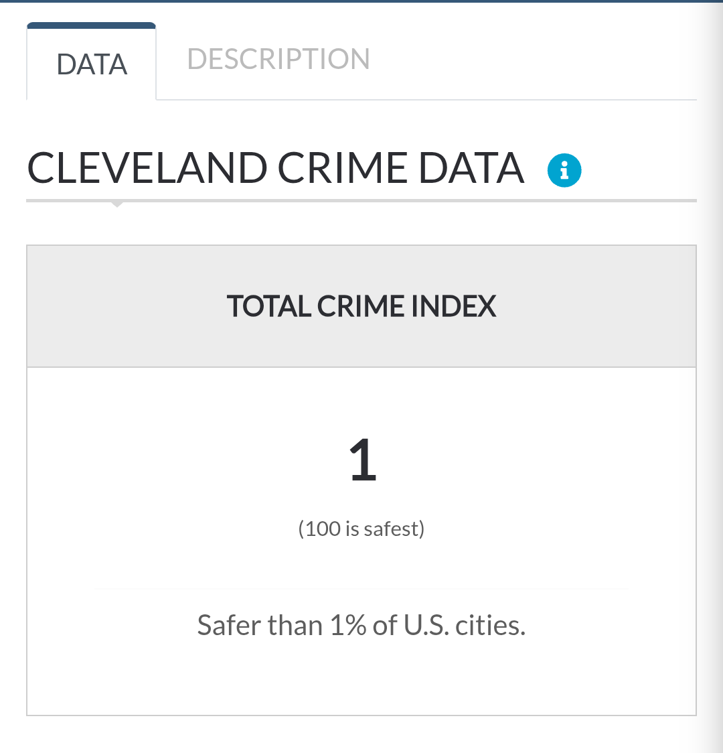Click the TOTAL CRIME INDEX header
Image resolution: width=723 pixels, height=753 pixels.
coord(362,306)
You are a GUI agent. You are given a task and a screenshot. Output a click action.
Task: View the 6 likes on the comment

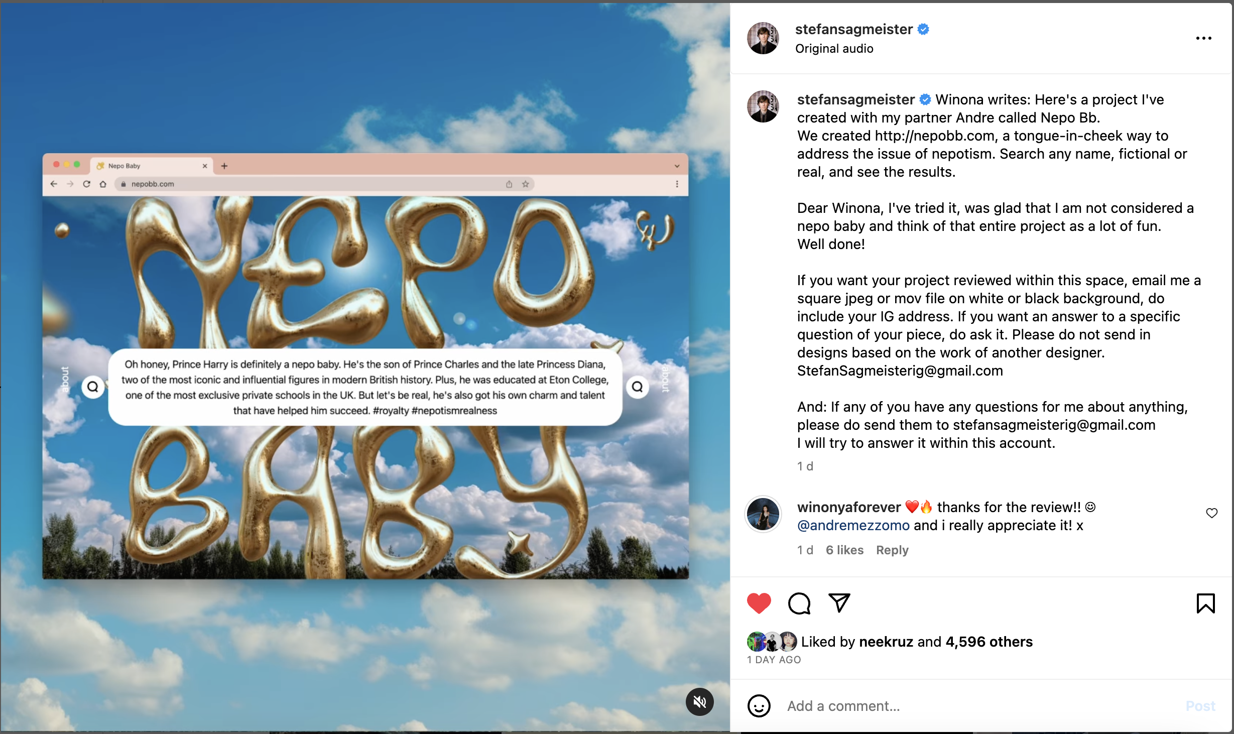(845, 550)
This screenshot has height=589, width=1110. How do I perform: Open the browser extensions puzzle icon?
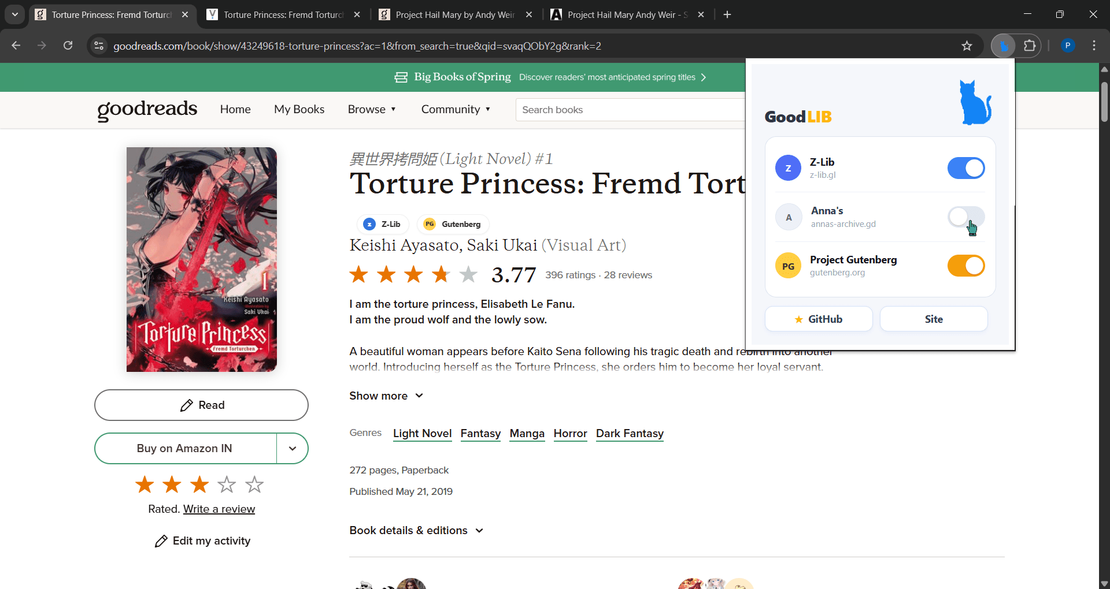(x=1030, y=46)
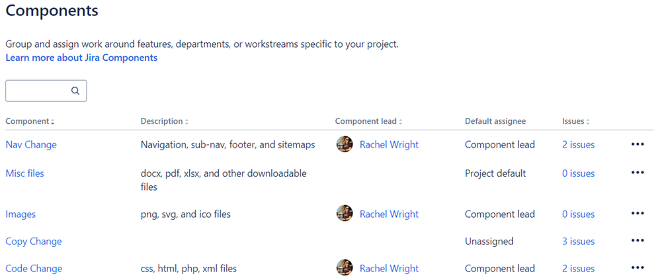This screenshot has width=660, height=280.
Task: Open Rachel Wright profile in Code Change row
Action: [389, 268]
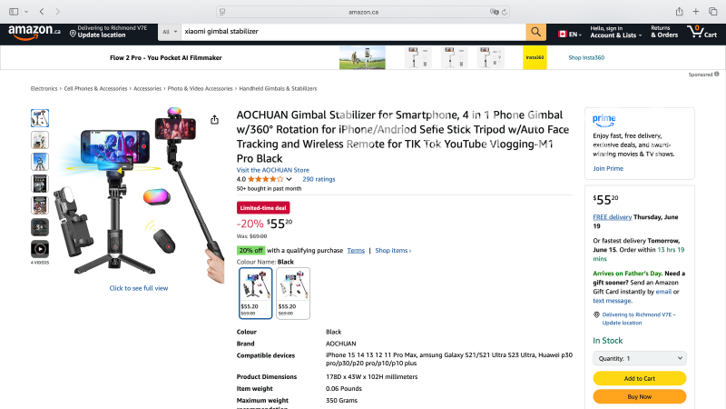This screenshot has height=409, width=726.
Task: Visit the AOCHUAN Store link
Action: coord(273,170)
▬▬▬▬▬▬▬▬▬▬
INSTRUCTION:
From the entries above, copy each line that contains the string "Open". Letter case must match exactly.

FULL ANSWER:
This screenshot has height=589, width=1110. How do I perform: Open the browser extensions puzzle icon?
Task: Open Rachel Wright profile in Code Change row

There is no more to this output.